Selecionado para o Cinefantasy 2021 na mostra Fantasteen, “Jamary” acompanha a história de Ana (Júlia Cabral), uma garota com pouco mais de 10 anos moradora da zona rural de Manaus. Ao ser deixada pela mãe (Isabela Catão) na casa da avó (Rosa Malagueta) para passar o dia, a menina brinca com dois primos quando entra na mata e dá de cara com Anhangá (Elisa Telles), um espírito conhecido por proteger as florestas e rios. Em uma segunda incursão na mata, Ana descobre que há perigos maiores para todos. 

Não precisa ser crítico de cinema ou cinéfilo para captar rapidamente que “O Labirinto do Fauno” é a grande referência utilizada por Begê Muniz. A concepção de Anhangá através do figurino e direção de arte de Eliana Andrade quanto na maquiagem remetem ao protagonista do longa mexicano dirigido por Guillermo Del Toro em um jogo dúbio de perigo e acolhimento. Isso se alia a boa fotografia de Reginaldo Tyson, capaz de criar uma atmosfera mágica da floresta com os breves raios de sol cortando a densa floresta.
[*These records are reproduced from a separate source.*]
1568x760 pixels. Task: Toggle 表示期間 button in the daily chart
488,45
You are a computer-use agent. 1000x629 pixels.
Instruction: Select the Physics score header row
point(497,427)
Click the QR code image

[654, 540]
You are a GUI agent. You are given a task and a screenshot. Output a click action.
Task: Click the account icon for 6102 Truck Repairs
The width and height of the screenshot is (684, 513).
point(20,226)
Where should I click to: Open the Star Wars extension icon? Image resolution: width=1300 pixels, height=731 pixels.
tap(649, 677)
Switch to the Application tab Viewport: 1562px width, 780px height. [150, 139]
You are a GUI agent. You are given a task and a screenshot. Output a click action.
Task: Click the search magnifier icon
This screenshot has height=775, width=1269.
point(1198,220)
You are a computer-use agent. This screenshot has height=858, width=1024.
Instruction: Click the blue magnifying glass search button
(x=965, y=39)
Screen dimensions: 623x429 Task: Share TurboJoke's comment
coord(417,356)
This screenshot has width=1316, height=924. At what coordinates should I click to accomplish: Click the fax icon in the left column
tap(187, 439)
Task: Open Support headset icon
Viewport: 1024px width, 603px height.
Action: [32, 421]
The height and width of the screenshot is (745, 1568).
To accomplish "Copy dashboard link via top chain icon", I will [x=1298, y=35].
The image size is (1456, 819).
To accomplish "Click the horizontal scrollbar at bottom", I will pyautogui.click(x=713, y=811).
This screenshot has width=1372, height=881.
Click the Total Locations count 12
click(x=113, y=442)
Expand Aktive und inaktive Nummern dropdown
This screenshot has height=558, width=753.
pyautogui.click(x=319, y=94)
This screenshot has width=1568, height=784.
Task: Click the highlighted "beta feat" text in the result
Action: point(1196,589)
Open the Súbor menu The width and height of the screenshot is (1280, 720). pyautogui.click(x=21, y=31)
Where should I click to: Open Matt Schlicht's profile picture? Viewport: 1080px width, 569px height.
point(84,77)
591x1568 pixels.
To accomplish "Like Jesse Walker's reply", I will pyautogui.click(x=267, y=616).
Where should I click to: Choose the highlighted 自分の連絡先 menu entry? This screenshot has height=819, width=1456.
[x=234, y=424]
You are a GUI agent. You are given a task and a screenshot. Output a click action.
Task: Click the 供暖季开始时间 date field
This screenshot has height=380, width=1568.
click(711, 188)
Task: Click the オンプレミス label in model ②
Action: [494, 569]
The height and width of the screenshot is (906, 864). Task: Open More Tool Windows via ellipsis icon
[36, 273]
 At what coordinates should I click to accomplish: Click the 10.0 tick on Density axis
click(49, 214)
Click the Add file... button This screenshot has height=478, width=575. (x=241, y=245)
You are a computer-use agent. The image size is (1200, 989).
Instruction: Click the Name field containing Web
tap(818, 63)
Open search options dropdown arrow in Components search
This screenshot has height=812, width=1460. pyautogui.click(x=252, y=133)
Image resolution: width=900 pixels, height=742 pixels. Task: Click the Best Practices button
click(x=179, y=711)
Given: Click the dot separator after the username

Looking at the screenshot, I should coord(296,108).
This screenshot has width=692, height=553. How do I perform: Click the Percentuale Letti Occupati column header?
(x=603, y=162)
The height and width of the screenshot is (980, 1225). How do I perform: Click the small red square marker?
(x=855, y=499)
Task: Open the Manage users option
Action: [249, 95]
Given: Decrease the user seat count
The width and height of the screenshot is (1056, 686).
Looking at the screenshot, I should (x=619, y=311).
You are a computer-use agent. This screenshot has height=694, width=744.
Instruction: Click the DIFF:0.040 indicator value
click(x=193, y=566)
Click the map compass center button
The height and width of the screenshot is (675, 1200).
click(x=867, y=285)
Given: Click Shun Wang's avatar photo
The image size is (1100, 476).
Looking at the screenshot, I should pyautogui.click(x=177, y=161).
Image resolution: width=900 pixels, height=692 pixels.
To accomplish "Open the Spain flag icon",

Ainda que percorra caminhos já conhecidos e poucos inventivos, não dá para dizer que o clima proposto por Begê não funcione para prender o espectador naquele universo do ponto de vista visual. 

PELO MEIO DO CAMINHO 

Infelizmente, “Jamary” não encontra a mesma sustentação no roteiro. Escrita pelo próprio Begê, a história cai na armadilha clássica de pensar em uma estrutura de longa para dentro de um curta. Isso leva ao excesso de personagens sem muito o que dizer – as excelentes Isabela Catão e Rosa Malagueta são pouco aproveitadas -, ínfimo desenvolvimento da protagonista e resoluções apressadas para tudo o que é proposto. Moacyr Freitas, por exemplo, poderia ter rendido um ótimo vilão, mas, surge rapidamente e desaparece na mesma velocidade.  

Desta forma, a justa mensagem ecológica perde força pela falta de mínimo envolvimento do espectador com tudo o que ocorre em cena. Neste contexto, pelo menos, salva-se a coragem na decisão por uma abordagem longe da infantilização, respeitando a sensibilidade e a inteligência de seu público – o perigo real enfrentado por Júlia e seus primos atinge um ponto de equilíbrio preciso de levar a tensão exata sem provocar um choque muito pesado para os mais novos.  

Como já revelado pelo diretor/roteirista em entrevistas à imprensa local, a ideia é que “Jamary” se transforme em um longa-metragem no futuro, sendo o curta apenas um ponto de partida para esta proposta. Nisso, guarda semelhanças com o paraense “Raimundo Quintela – O Caçador Vira-Porcos”, vencedor de três categorias do último Olhar do Norte 2020, em que os problemas e qualidades são praticamente os mesmos. Com ajustes necessários, pode-se tornar um futuro grande filme.